Vaak slaagt De Heus er in na een acquisitie binnen een half jaar ‘de nieuwe manier van werken’ uit te rollen. “Zaak is de business daarbij te betrekken”, zegt Hein Brenninkmeijer. “We schrijven altijd samen met de business een uitgewerkt businessplan, waarbij alle synergieën vooraf gekwantificeerd en tijdens het DD geverifieerd worden. Al komt het redelijk vaak voor dat de kosten synergieën nog hoger zijn dan vooraf gedacht. Met name aan de inkoop en formulatie kant.”

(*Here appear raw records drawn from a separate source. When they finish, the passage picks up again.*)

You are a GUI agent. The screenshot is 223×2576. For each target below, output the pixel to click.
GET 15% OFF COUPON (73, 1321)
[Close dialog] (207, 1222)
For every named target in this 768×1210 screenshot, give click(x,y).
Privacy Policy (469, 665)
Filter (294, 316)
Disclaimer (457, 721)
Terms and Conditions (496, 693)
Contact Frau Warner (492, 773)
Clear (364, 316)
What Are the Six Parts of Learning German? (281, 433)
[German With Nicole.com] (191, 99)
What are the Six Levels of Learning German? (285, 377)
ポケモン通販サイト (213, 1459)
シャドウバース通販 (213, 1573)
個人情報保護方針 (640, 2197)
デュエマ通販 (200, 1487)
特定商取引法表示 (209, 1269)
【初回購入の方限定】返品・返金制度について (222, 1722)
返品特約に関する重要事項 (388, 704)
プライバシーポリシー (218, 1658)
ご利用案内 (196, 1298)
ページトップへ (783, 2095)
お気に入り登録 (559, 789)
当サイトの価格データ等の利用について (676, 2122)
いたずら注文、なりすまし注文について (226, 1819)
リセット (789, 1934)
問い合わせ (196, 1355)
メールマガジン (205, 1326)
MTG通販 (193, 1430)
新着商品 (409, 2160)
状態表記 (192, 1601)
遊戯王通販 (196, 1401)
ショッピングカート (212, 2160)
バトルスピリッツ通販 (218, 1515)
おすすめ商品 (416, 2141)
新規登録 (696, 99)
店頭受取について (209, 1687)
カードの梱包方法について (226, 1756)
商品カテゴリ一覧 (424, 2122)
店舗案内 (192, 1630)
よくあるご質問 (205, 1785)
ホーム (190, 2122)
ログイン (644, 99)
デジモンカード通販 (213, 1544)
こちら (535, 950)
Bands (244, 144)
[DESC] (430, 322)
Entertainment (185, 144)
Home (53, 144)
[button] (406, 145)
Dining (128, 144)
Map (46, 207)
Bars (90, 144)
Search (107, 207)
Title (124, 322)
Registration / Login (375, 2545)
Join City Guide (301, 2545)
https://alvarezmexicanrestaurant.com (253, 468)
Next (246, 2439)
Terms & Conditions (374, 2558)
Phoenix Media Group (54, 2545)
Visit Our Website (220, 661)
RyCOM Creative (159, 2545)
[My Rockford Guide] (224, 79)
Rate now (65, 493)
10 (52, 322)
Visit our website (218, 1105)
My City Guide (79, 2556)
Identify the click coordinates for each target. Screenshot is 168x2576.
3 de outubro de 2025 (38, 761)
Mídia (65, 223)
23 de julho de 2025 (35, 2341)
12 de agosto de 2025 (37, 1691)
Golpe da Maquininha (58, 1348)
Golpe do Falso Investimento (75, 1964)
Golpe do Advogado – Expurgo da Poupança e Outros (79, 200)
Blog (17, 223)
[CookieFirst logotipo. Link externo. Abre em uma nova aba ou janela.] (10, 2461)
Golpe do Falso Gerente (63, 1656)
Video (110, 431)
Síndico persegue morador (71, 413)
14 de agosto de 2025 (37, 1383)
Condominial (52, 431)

De recepturen voor de diervoeding worden gecentraliseerd in Ede gemaakt, dichtbij de universiteit van Wageningen. Daar waar veel van de R&D-werknemers binnen De Heus vandaan komen. Vervolgens worden die recepturen met alle fabrieken gedeeld.
Jurry van Rooijen: “Zoals je je wellicht voor kunt stellen, zijn wij hier als De Heus met onze kennis en ervaring vaak veel beter in dan de families van wie we het bedrijf kopen. Wat resulteert in significante kostenvoordelen, zodra we binnen zijn.” Hein Brenninkmeijer: “Maar boven alles staat kwaliteit. Want uiteindelijk gaat het om de voedingswaarden in het voer. Die móeten juist zijn.”